Après le crash de l’avion de l’armée de l’air qui a provoqué la mort de 257 personnes, les premières décisions commencent à tomber.

Selon plusieurs sources concordantes, le haut commandement de l’armée populaire et nationale (ANP) a décidé de suspendre une vingtaine de responsables militaires. Il n’y a pour l’instant pas de radiation, ni de poursuites en justice pour la simple raison que les autorités attendent les conclusions de la commission d’enquête diligentée juste après ce terrible drame.

Par ailleurs, sur le terrain, les autorités militaires ont décidé de prendre les premières décisions pratiques. Ainsi, les personnes civiles, notamment les familles de soldats, sont désormais interdites de prendre les avions de l’armée.

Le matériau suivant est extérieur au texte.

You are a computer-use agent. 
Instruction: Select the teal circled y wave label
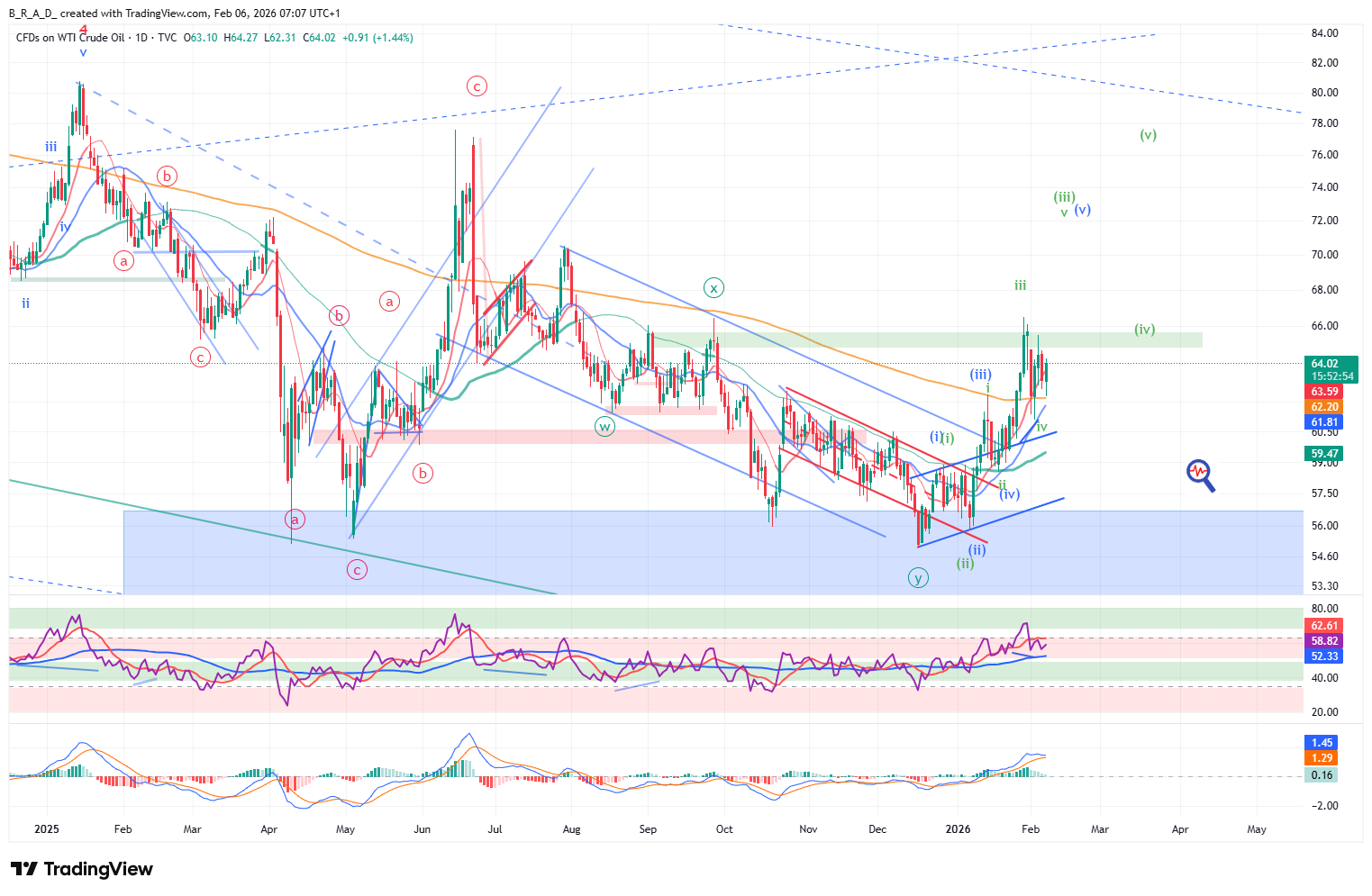point(917,578)
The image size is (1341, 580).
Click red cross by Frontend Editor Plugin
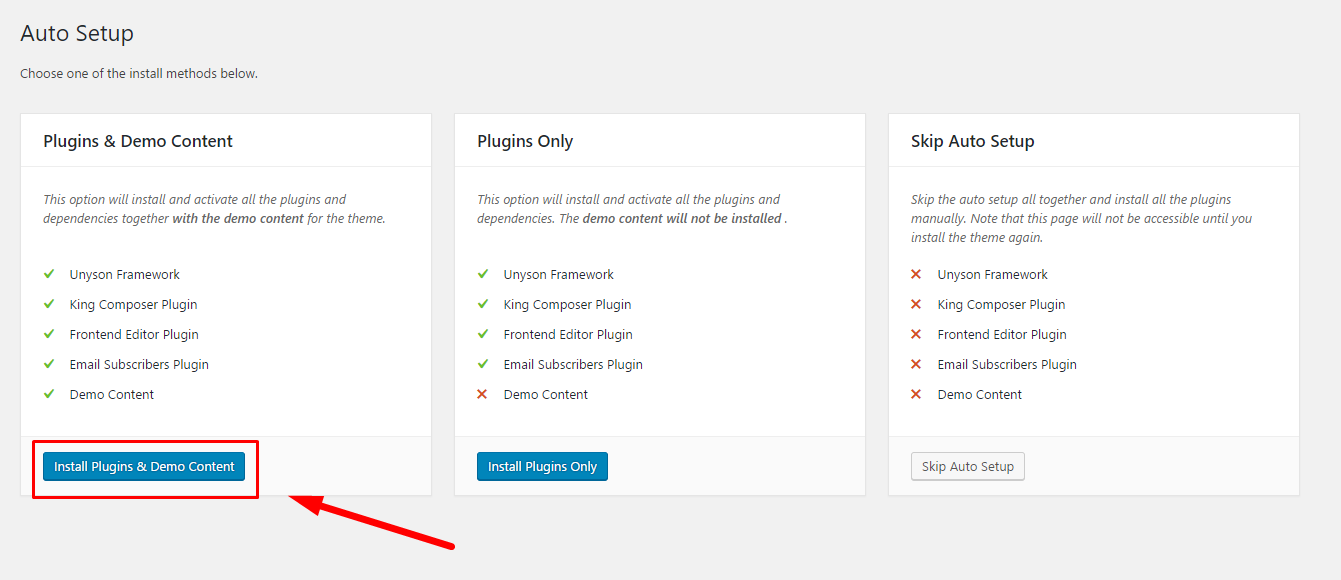(x=917, y=335)
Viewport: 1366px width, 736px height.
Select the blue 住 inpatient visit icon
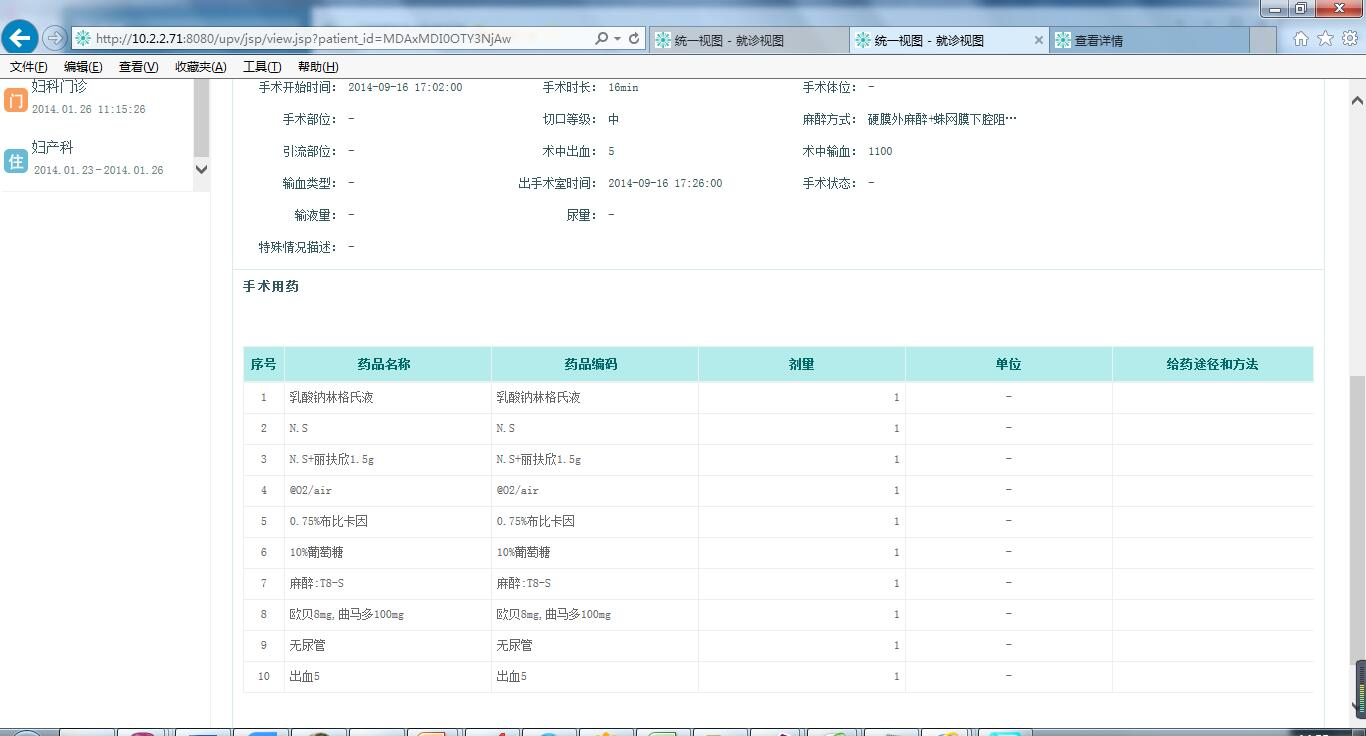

Pour rejoindre leurs proches, les parents vont compter donc sur le transport terrestre ou ferroviaire même s’ils doivent subir tous les désagréments que l’on peut imaginer lorsqu’il faut parcourir le territoire national.

Mais les autorités militaires ont le sentiment que cet accident a terni l’image de l’armée qui s’est permise, jusque-là de faire du social en transportant des civils et des familles de soldats. D’où la célérité avec laquelle les dirigeants de l’ANP ont adopté ces nouvelles mesures.